I read with incredulity the nonsensical reply of Dr. Falke. He missed the point entirely. I said there is no reference to the word HEALTH. I said nothing about the term "general welfare" not being in the constitution! Dr. Falke is in the bubble, not me. As long as we have podiatrists who can't discern a few simple sentences, our hope to become MDs or unlimited licensed DPMs is highly questionable.



Robert Bijak, DPM, Clarence Center, NY rbijak@aol.com



Dr. Bijak's statements, as he wrote them, are correct. The contortions of Dr. Bijak's statements are false and misleading. Dr. Bijak correctly wrote that there is no mention of the word "health" in the United States Constitution. Dr. Bijak correctly asserted, "NOWHERE in the Constitution of the United States of America is HEALTH mentioned AT ALL!"



Richard A. Simmons, DPM, Rockledge, FL, RASDPM32955@gmail.com


02/03/2011    

RESPONSES / COMMENTS (NON-CLINICAL) - PART 3 (CLOSED)

RE: Employee Embezzlement (Name Withheld)

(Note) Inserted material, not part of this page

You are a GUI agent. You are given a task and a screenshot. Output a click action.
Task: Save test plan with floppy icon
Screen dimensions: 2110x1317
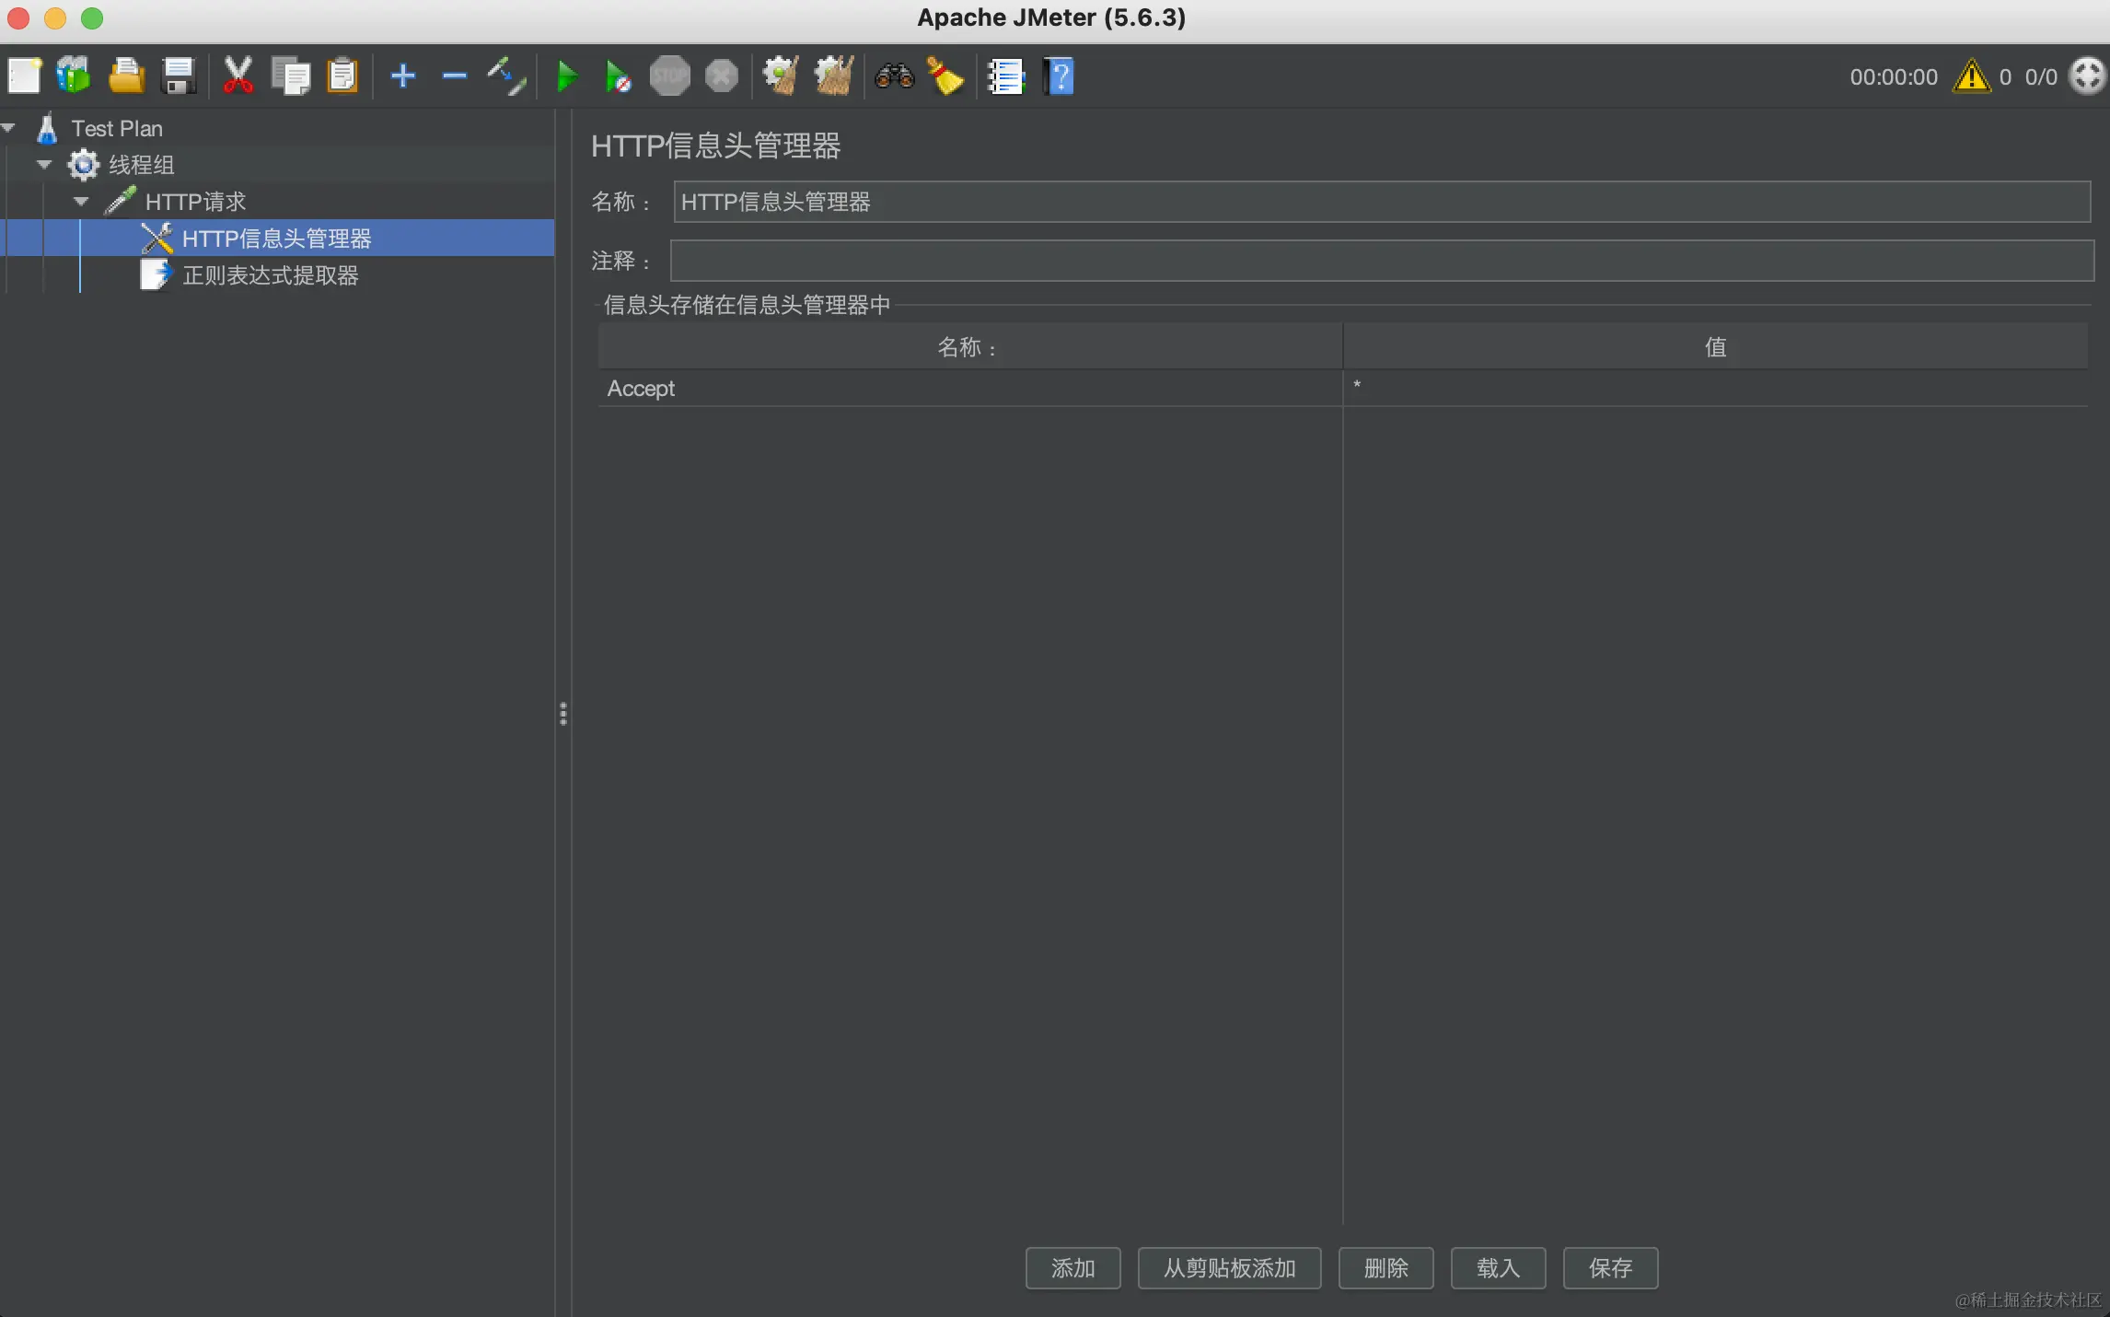coord(178,76)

From: Jeffrey Kass, DPM, Name Withheld


Call the police. Your employee needs to be arrested. You state the employee was trusted. She broke the trust and now must face the consequences.

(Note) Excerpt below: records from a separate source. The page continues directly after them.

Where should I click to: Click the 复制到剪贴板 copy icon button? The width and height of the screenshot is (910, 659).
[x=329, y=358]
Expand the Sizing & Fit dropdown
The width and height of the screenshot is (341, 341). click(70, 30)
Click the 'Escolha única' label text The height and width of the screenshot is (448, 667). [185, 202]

Jeffrey Kass, DPM, Forest Hills, NY, jeffckass@aol.com


I would like to thank Dr. Barry Block and all the PM News readers who provided excellent advice on how I should handle this situation. On Friday, I met with the district attorney, and today my receptionist was arrested. I have retained an attorney, and I will be suing the bank that opened the fraudulent account in my practice's name.


A preliminary accounting shows that I have been embezzled out of at least $50,000. I implore my colleagues to put in place adequate safeguards to prevent this from happening. I may never recover the money, but if my story can help others, then all will not have been in vain.